▶ _TASK INSTRUCTIONS_:
- a) Can you extract from the post on where startups get their money the passage starting with "(Note: Here is" and going on through "on venture capital.", copied word for word?
- b) Why does the post on where startups get their money tell readers to watch the video? Answer in one to three sentences.
- c) Could you carry on the post on where startups get their money from the point where it stops?

▶ _DOCUMENT EXCERPT_:
________

Tag Archives: Paul Kedrosky

Where Startups Get Their Money

Where do young companies get money? I ran into this three-minute video over the weekend. It’s a great summary. If you’re not already up to speed on the range of startup options from personal savings to venture capital, just watch this:

(Note: Here is the link to the original on YouTube: https://www.youtube.com/watch?v=U470xXKfDyE)

My thanks to the Kauffman Foundation for providing this, and kudos to narrator Paul Kedrosky, a well-known expert on venture capital. 

It does, however, skip over the influence of angel investment, which stands somewhere between friends and family and venture capital. Angel investors generally focus on seed money – early investment for startups at early stages of growth – for amounts less than $1 million. Several experts have different definitions of angel investment, on how many angel investors exist, and how much money they invest. As I write this, the latest available statistics come from 2013. Approximately 300,000 angel investors invested about $25 billion in 71,000 startups, mostly for seed financing and early stages. Venture capital invested about $30 billion that year, but in only 4,000 companies. (For more on that, here’s a link to a draft chapter from my latest book, on Lean Business Planning: Angel Investment.)

________

Stored items:
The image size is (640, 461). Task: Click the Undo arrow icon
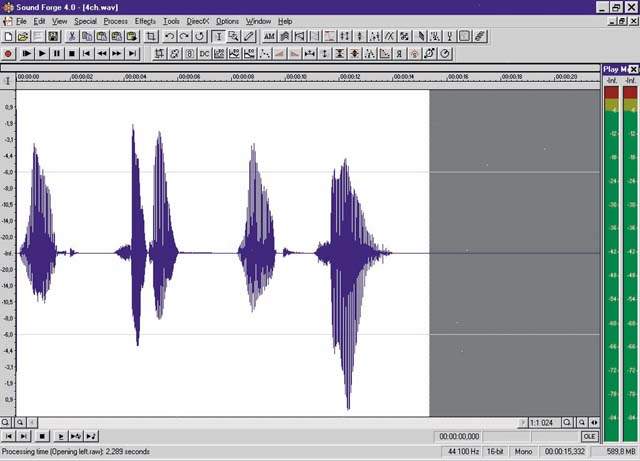coord(171,36)
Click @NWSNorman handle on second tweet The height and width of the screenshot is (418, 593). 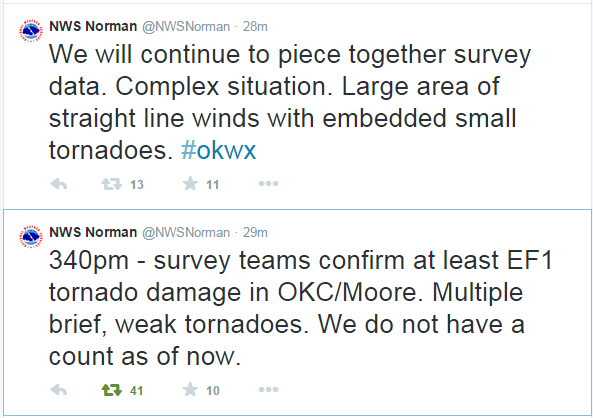(x=186, y=233)
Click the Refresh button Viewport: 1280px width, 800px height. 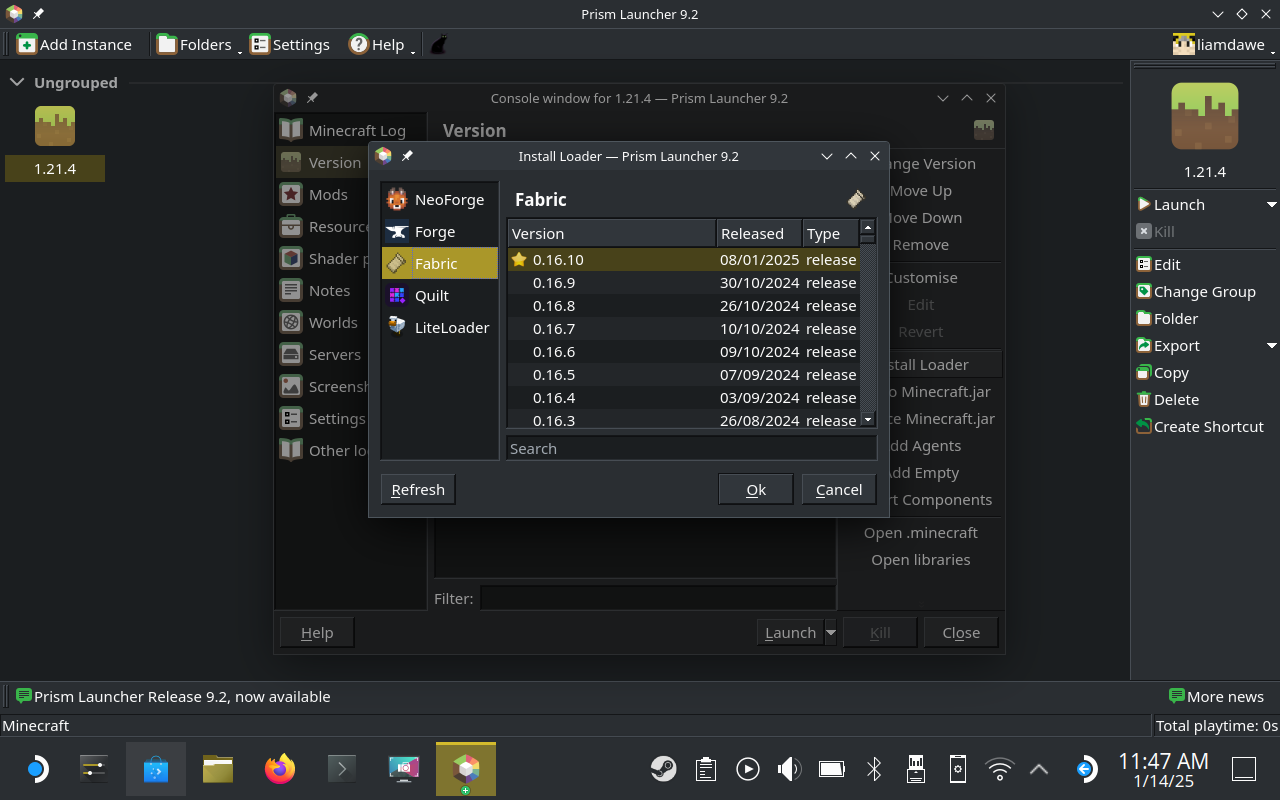418,490
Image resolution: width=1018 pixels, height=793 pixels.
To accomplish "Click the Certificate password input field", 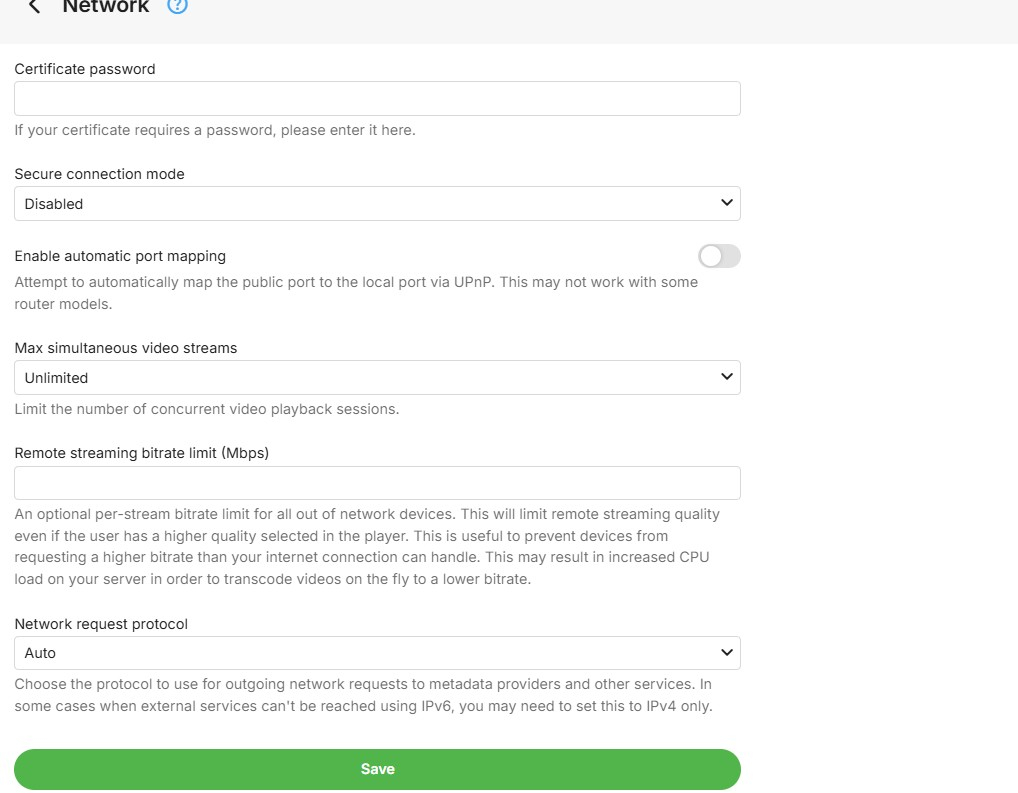I will pos(377,99).
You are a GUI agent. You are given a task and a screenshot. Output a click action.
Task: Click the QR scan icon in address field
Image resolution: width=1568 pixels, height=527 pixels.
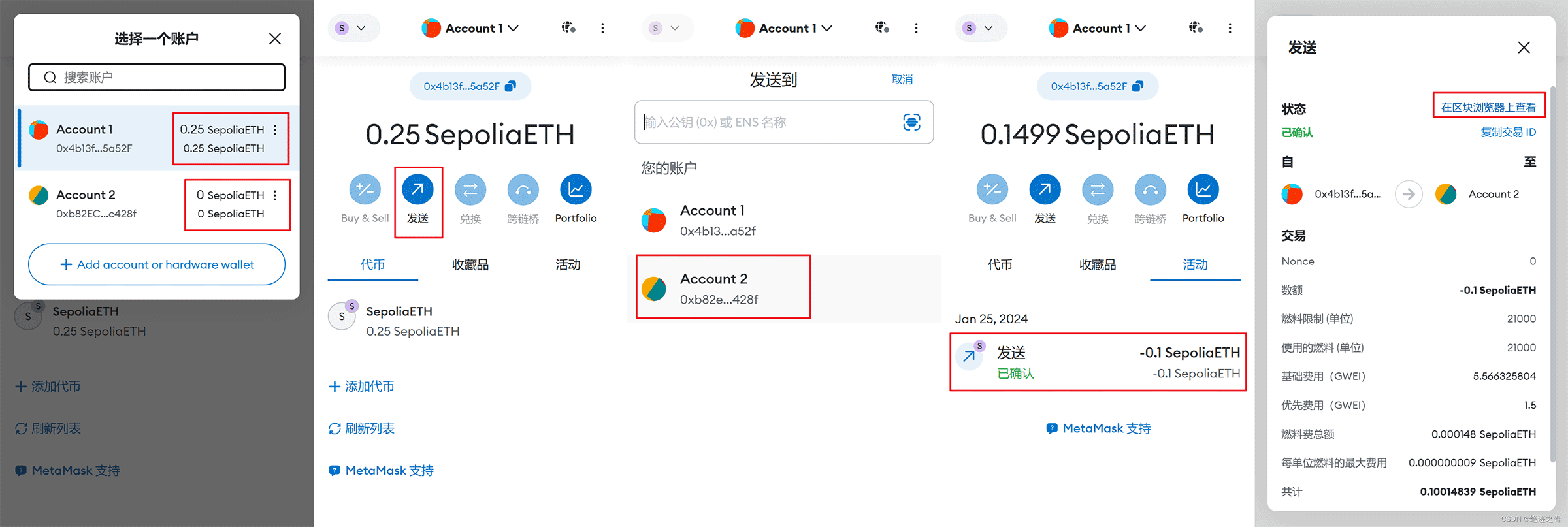point(911,122)
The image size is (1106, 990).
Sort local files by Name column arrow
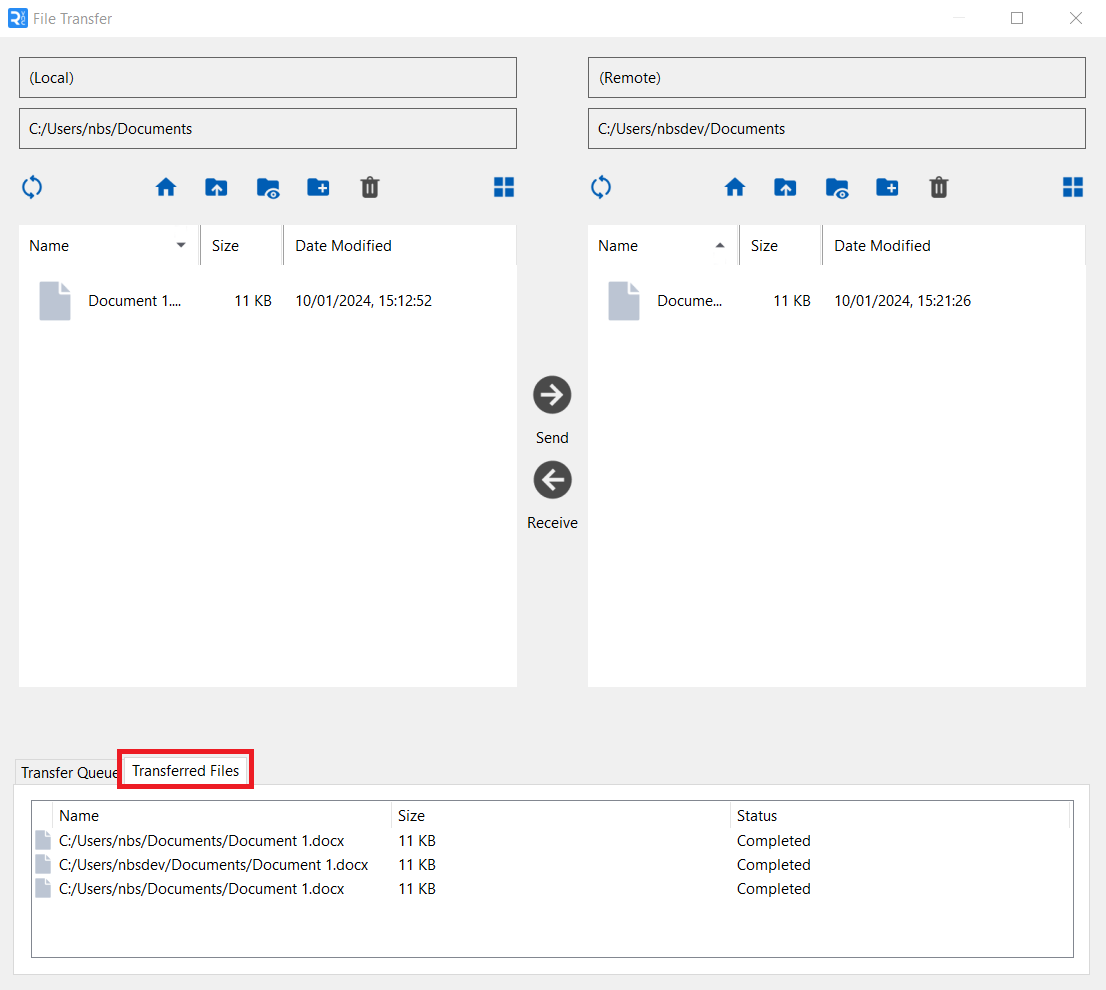click(x=181, y=246)
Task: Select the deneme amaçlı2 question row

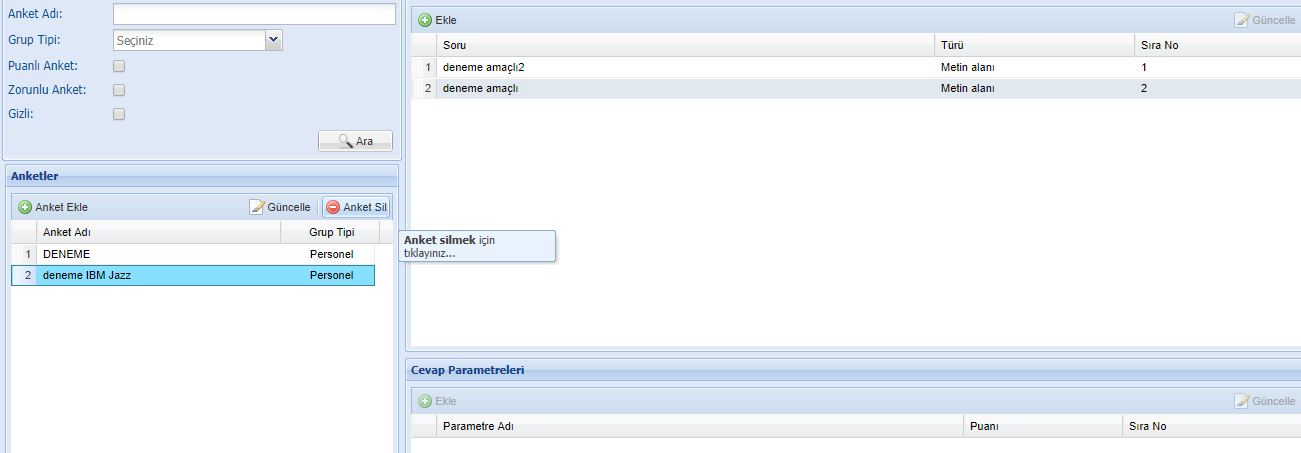Action: (x=858, y=67)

________

▶ _OUTPUTS FOR THE TASKS_:
- a)
(Note: Here is the link to the original on YouTube: https://www.youtube.com/watch?v=U470xXKfDyE)

My thanks to the Kauffman Foundation for providing this, and kudos to narrator Paul Kedrosky, a well-known expert on venture capital.

- b) The post calls the three-minute video a great summary of startup funding options, from personal savings to venture capital. Readers who aren't already up to speed on that range of options are told to watch it.

- c)
I wonder if that’s just to simplify the landscape as Kauffman explains it, or, possibly, because so many people bunch venture capital and angel investment together, as if they were the same thing. 

And, changing the subject, I found this interesting number to reinforce what the video is saying. Wells Fargo Bank did a study of startups about 10 years ago and found that the average startup cost in the U.S. is $10,000. 

3 Surprising Notes from a Paul Kedrosky Keynote

I’ve been a reader of Paul Kedrosky for several years now, so it was a privilege to listen to his 3.5 reasons for optimism last Friday at the Bend Venture Conference in Bend, Oregon. Paul posts at Infectious Greed and appears often in the media.

I admit its sorely tempting, but, after reflection (and some drafts), I’m not dumb enough to attempt to summarize somebody else’s brilliant 45-minute talk into a post like this. However, I can’t resist sharing at least these three high points and surprises.

1. The uninvention of fire

Consider this an opening salvo, which managed to wake up a sleeping crowd at barely after 8 a.m. on a sunny Friday morning. It worked something like a whack on the side of the head. For me at least. And maybe the coffee helped too.

FIRE = finance + insurance + real estate. For a generation or two now, a high percentage of our smartest people have been going from the high-status educational institutions into those FIRE industries. Now, after the fall, that’s less likely. Or so we hope.

2. Those population statistics

I’d heard somewhere that 40% of the people who ever lived are still walking around, alive today. No, as it turned out, or at least Paul K. seemed convincingly sure of himself as he said it, only 8% of the people who ever lived are alive today.

However, 50% of the lawyers who ever lived are alive today. And 75% of the scientists and engineers are alive today. You decide: good news, bad news, both? Which is which?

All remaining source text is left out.